For the longest time, we have been asking this particular question – will turning on and using our portable electronic devices actually be detrimental to the flight of an aircraft? Would it result in the plane nosediving because its electronics have been scrambled by someone sitting right at the tail end of the plane with his CD player rolling (yes, I am retro is asking this question)? So far, we have not heard of any official stories that the use of portable electronic devices in mid-flight has caused any crashes, and let us hope that the clean record does not get broken, ever. Perhaps the folks over at Delta Air Lines want to change the way the commercial aviation industry works, by being the first US airline to allow its passengers to use their portable electronic devices as long as the plane remains below 10,000 feet in the sky.
When will this happen? Well, it could already have as early as the beginning of this month, pending Federal Aviation Administration approval. After all, the entire fleet of Delta aircraft have already completed carrier-defined PED tolerance testing in order to make sure of the safe operation of passenger portable electronic devices regardless of which flight phase it is in, and Delta’s plan has already been submitted to the FAA for approval.

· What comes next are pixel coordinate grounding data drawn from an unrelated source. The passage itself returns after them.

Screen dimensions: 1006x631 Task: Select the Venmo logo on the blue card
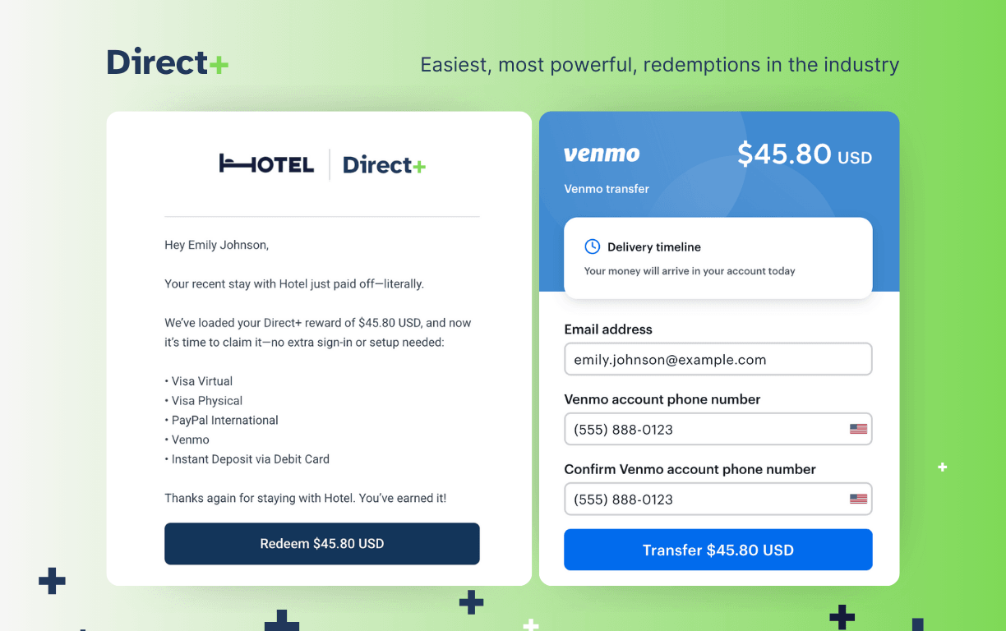[602, 154]
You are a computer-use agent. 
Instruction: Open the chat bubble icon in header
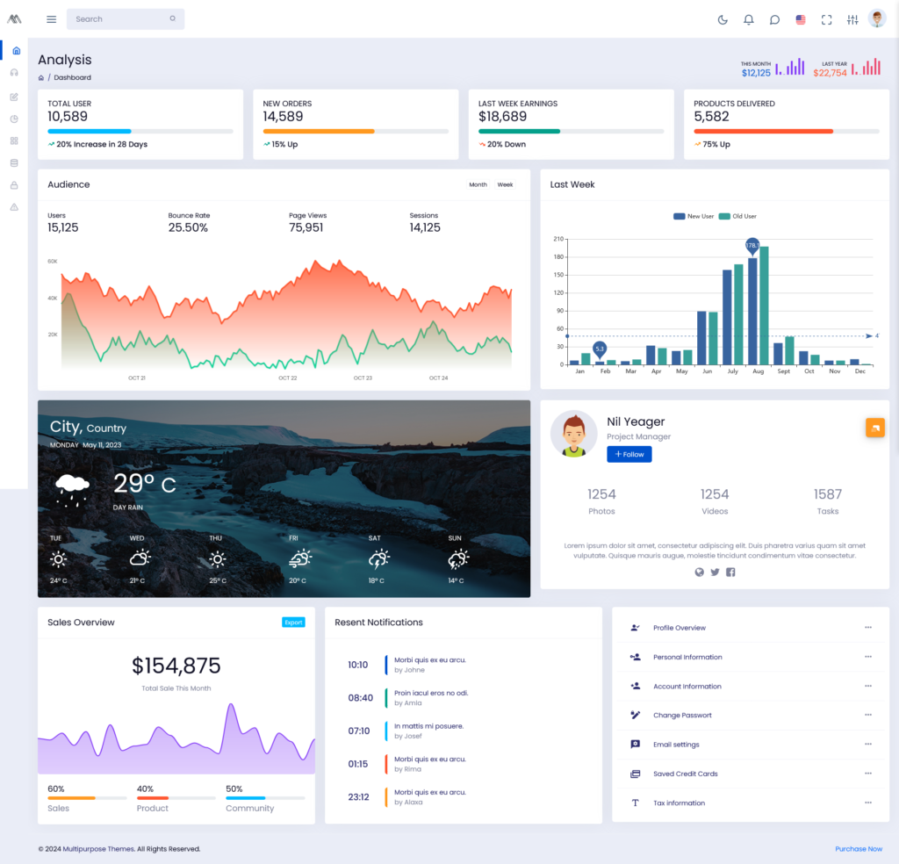(x=774, y=18)
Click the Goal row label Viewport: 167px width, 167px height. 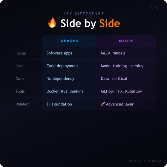[x=19, y=66]
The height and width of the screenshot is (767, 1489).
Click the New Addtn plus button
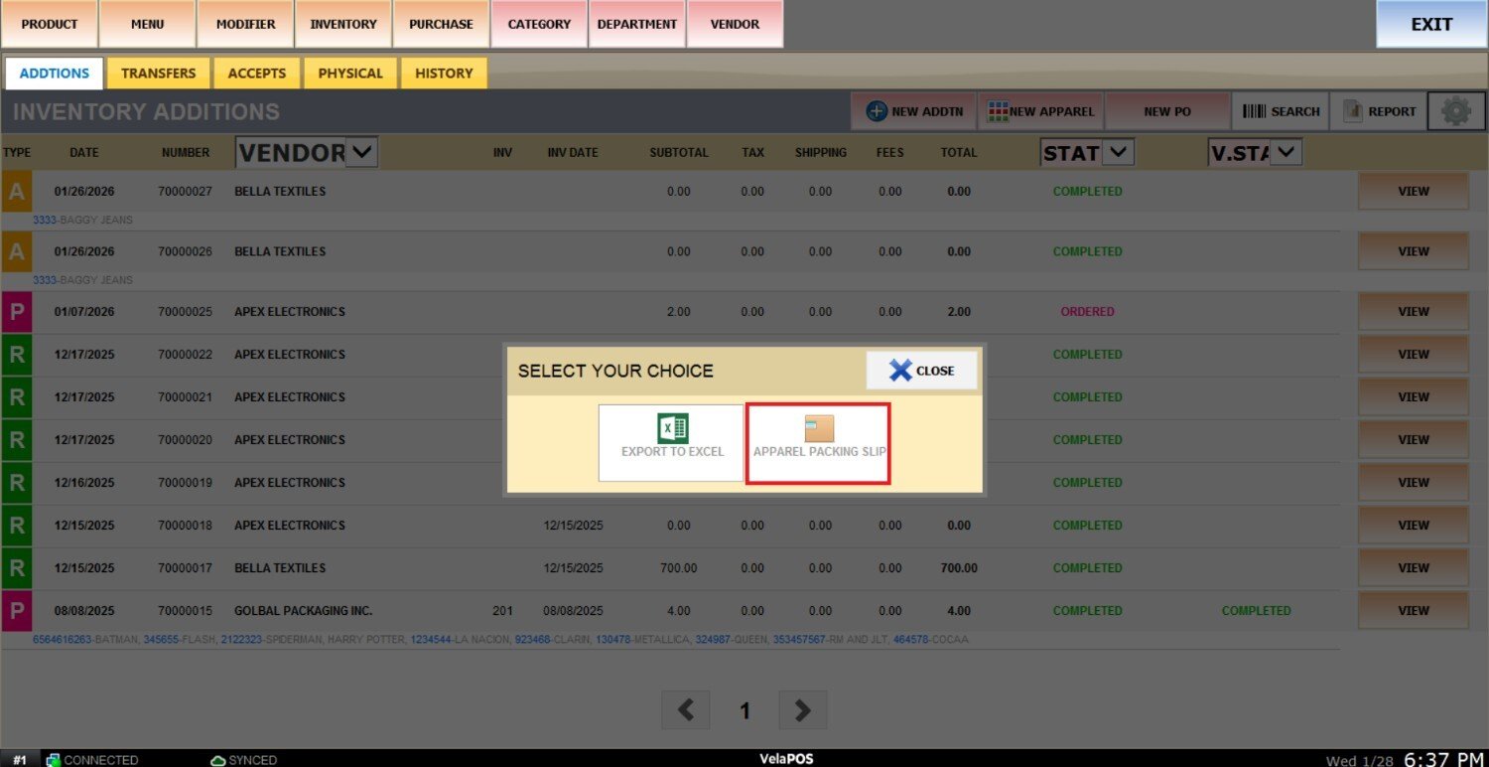[x=914, y=111]
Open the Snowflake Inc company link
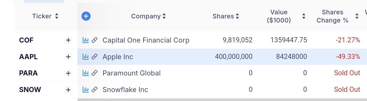Image resolution: width=367 pixels, height=101 pixels. (125, 90)
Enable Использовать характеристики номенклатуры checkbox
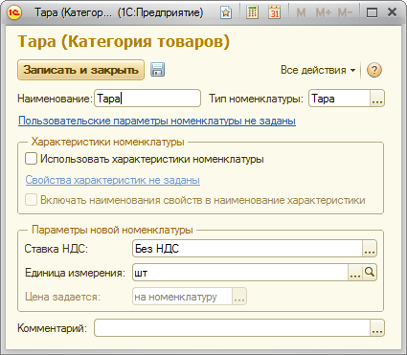 pyautogui.click(x=31, y=159)
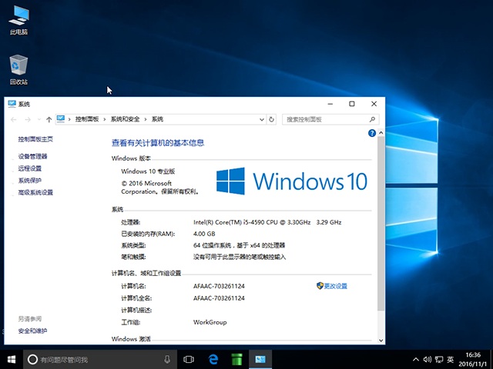Open the This PC desktop icon
493x369 pixels.
(18, 21)
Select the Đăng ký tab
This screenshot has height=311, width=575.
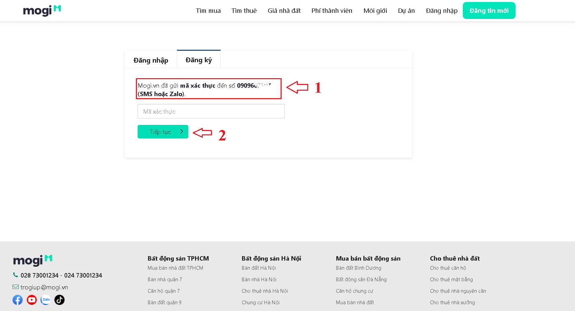click(x=199, y=60)
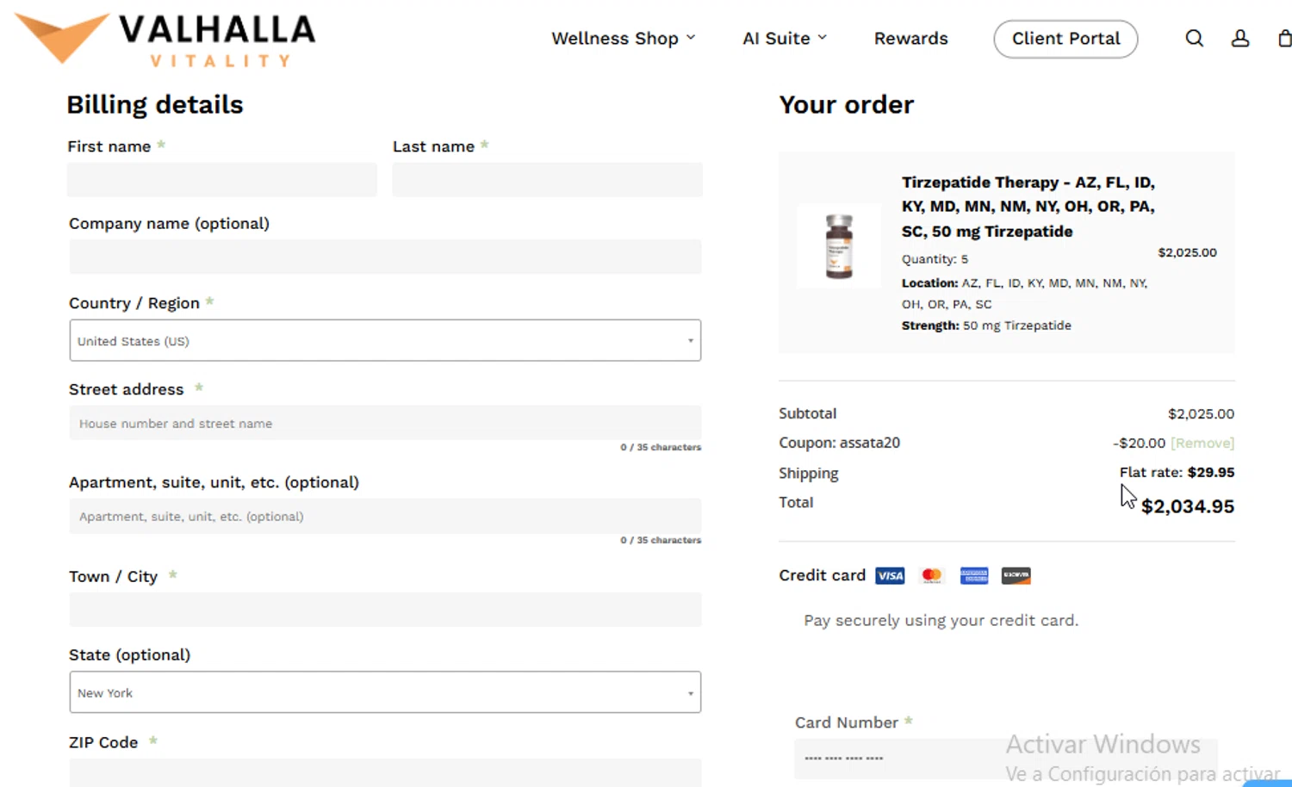The height and width of the screenshot is (787, 1292).
Task: Click the Discover card icon
Action: click(x=1016, y=576)
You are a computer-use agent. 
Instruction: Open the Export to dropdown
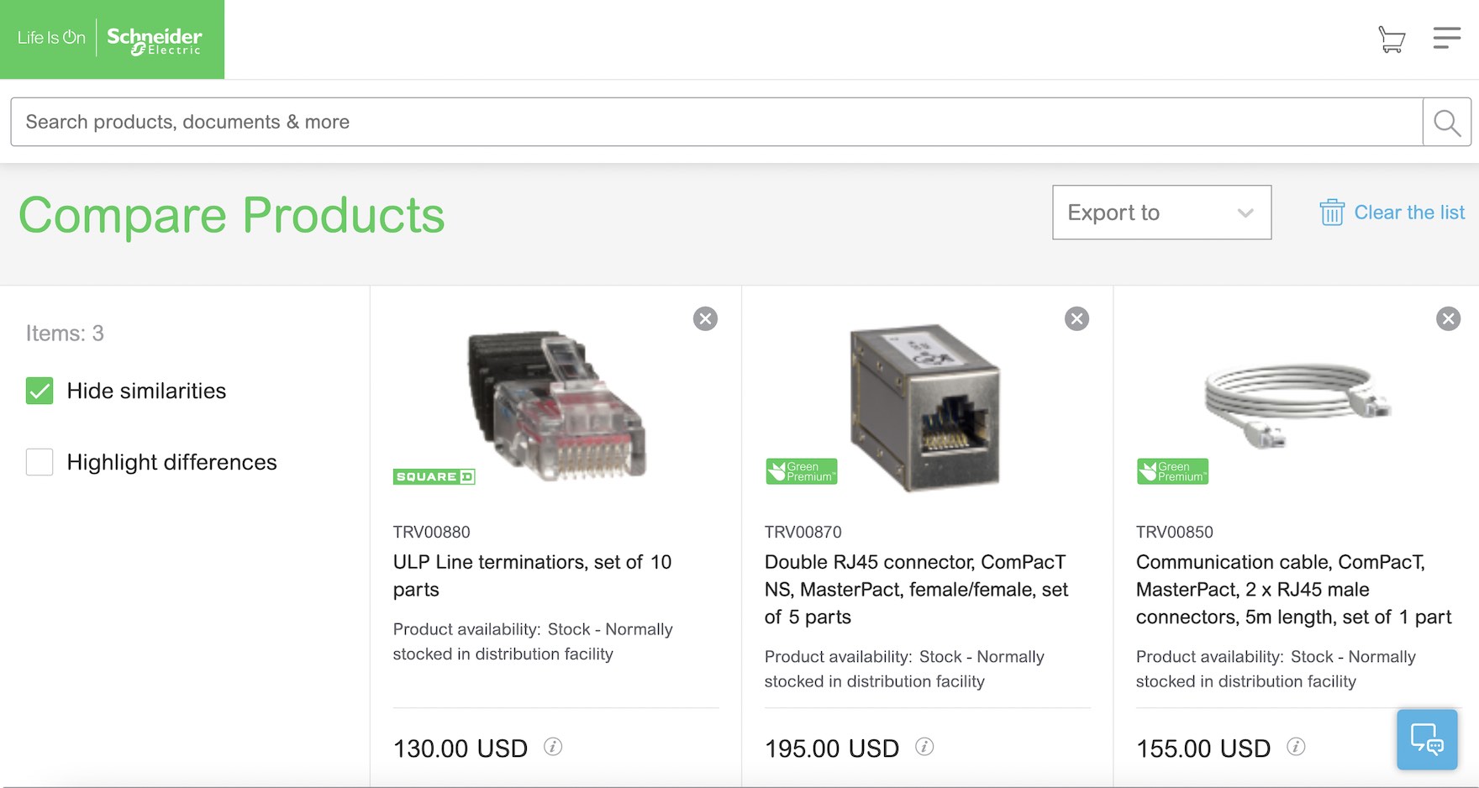(x=1161, y=213)
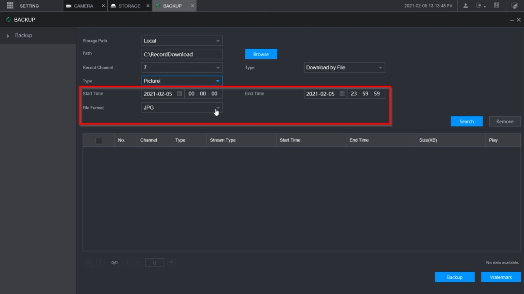Select Backup in the left sidebar
Viewport: 524px width, 294px height.
pos(24,36)
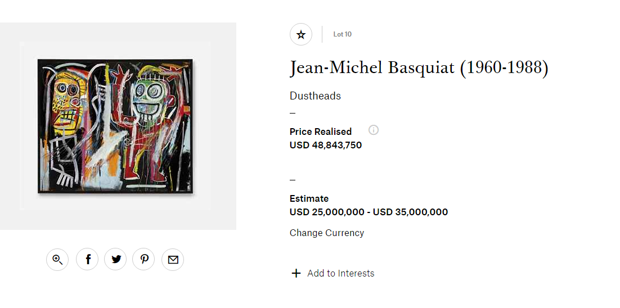
Task: Click the Dustheads artwork title
Action: click(315, 96)
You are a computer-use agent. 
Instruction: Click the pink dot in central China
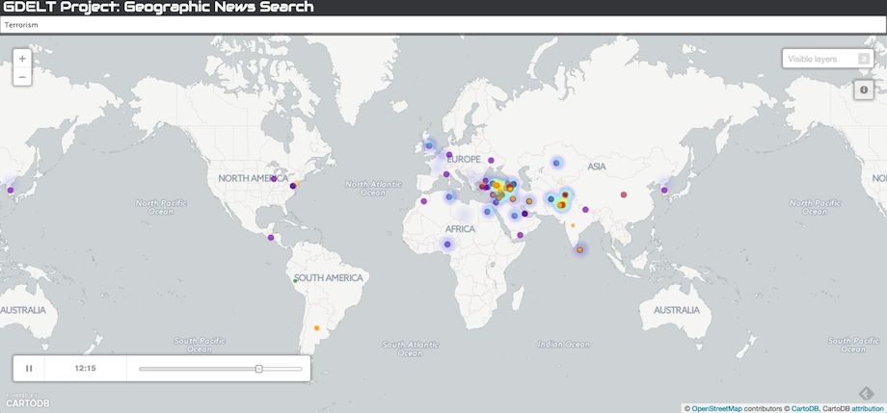point(624,195)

Over 570 of the mainline domestic aircraft remain ready to allow customer use of e-readers, tablets, and smartphones, all in airplane mode, during taxi, takeoff and landing on domestic flights. That ought to be a boon to all travelers if approved, especially when you consider how most of us these days already have an unlimited data account, making it possible to tweet right there and then as to what you are going to have as your meal. OF course, should you happen to be in a flight that is above 10,000 feet, then there will always be the option of in-flight Wi-Fi connectivity to help you remain connected. Would in-flight connectivity at your own expense below 10,000 feet be enough to help you switch airlines the next time you want to fly?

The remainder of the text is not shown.